For over two decades, millions of curious science viewers have been captivated by online videos showing sparks of grapes and the creation of microwaved light shows.
Scientists and commentators have put forward theories as to why this is happening, but Canadian researchers have solved the mystery once and for all by reporting their findings in the paper. PNAS.
The party tour usually involves cutting a grape almost in half, leaving the skin intact on one side and crushing it in the microwave. After a few seconds, the radiation ignites a hot spot. The grapes produce sparks in the center and emit bright light or plasma.
A popular theory has proposed that the hotspot creating spark occurs because the skin drives the electrons back and forth.
Pablo Bianucci, co-author of Concordia University, said the grape halves act as a "dipole antenna" of a radio, converting the microwaves into an electric current flowing through the bridge of the skin. This current would eventually generate the plasma.
Bianucci and his colleagues, Hamza Khattak and Aaron Slepkov, have decided to use thermal imaging techniques and computer simulations to test this and other theories.
They discovered that the effect can occur even without a skin bridge.
"By studying the system more, we find that it's not the skin that matters, but the fact that the grapes are like balls of water," says Khattak.
Essentially, this "optical bulk" effect concerns the whole grape rather than its surface. And no electric current is needed to create the plasma.
"The plasma is created due to an amplification of the electromagnetic field between the grapes," says Bianucci. This is due to the interaction of "trapped" microwaves. Having two grapes, or two halves, is the key.
Continuing along this path, the researchers demonstrated that hot spots were also formed with the help of two skinless and skin-sized hydrogel beads made from water.
This revealed that the intact skin contained only the halves of grapes. When the two whole pearls were brought closer together in the microwave, the electromagnetic buildup caused the pearls to shock one against the other.
Researchers are studying this oscillating movement more. "We are currently studying the rebound behavior if you keep the balls in contact with gravitational potential," says Khattak.
Stephen Bosi, a lecturer in applied physics at the University of New England in Armidale, Australia, was one of the authors of the original dipole antenna theory. He does not want to give it up completely.
The idea rests on the assumption that symmetrical halves of grapes sound, much like an incoming radio signal.
"Resonance means that when a wave of a particular wavelength strikes an object of the right size, so that these waves fit in perfectly inside or around of the object, the waves oscillate very intensely, "he explains.
"It's like an organ pipe – only the sounds of the right wavelength (or pitch) can play loudly (or intensely) because they fit perfectly into the length of the organ pipe."
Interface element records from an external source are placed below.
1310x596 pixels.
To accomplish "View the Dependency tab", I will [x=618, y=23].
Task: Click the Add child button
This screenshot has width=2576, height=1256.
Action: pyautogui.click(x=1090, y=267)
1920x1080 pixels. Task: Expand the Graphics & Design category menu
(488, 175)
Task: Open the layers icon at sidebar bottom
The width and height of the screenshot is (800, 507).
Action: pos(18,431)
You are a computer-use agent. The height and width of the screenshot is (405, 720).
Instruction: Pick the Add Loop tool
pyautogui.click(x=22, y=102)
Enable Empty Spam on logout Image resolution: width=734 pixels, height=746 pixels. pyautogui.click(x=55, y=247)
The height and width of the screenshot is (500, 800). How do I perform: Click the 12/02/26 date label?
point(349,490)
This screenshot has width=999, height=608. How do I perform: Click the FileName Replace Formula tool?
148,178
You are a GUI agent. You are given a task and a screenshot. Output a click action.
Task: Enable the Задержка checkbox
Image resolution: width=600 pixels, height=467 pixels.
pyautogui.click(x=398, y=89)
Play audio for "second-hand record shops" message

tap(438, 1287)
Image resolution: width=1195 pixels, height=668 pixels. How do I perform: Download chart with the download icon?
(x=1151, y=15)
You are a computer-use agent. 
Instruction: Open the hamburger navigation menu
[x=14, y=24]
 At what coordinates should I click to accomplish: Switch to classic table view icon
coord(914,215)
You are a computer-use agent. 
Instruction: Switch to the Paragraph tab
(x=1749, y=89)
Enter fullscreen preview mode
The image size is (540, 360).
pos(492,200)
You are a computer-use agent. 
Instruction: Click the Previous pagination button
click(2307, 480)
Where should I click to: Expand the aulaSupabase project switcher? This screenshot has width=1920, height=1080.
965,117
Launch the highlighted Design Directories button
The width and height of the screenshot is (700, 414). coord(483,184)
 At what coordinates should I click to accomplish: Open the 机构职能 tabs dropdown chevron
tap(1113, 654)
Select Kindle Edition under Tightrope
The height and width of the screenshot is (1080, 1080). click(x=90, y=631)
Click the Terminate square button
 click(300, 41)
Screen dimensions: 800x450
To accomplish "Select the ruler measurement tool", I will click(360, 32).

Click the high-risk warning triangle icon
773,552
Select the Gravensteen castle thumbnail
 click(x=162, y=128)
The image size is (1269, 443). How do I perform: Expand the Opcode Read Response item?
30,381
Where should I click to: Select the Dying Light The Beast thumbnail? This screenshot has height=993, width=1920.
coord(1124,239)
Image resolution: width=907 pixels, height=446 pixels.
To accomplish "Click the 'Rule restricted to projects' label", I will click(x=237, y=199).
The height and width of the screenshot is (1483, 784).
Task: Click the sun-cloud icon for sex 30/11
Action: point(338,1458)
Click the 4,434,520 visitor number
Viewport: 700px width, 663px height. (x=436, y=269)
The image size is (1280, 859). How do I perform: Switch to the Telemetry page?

According to Bosi, the new document, in which he was not involved, suggests that resonance is still involved – but is much more subtle than we had previously guessed.
"They have shown using both experiments and a hundred-year-old theory of light scattering called" Mie's theory "that when two resonant grapes (or two halves of the divided grapes) come together, they get bogged down to create a resonance extremely intense in the gap between the two halves, "he says.
"The intensity of microwaves is high enough in space to cause the ionization of air molecules – that is, some of the electrons that gravitate around the atoms in the air molecules." tear off their parent atoms.
"Electrons (negative charges) are now able to move almost completely apart from positively charged parent atoms (now called ions). Any gas (such as air) where this occurs is called "plasma". "
One of the results of this process is that the plasma is shining.
Canadian researchers are intrigued by the fact that water can make microwave wavelengths very small, Bianucci says, but it does not have the same effect on visible light.
Khattak explains that the way a material affects light depends on the wavelength of light, which is why you get rainbows.
"If we could find a material that would reduce the wavelength of light, as water would, at the microwave wavelength, we could reduce all that to get to very small points of light, "he explains.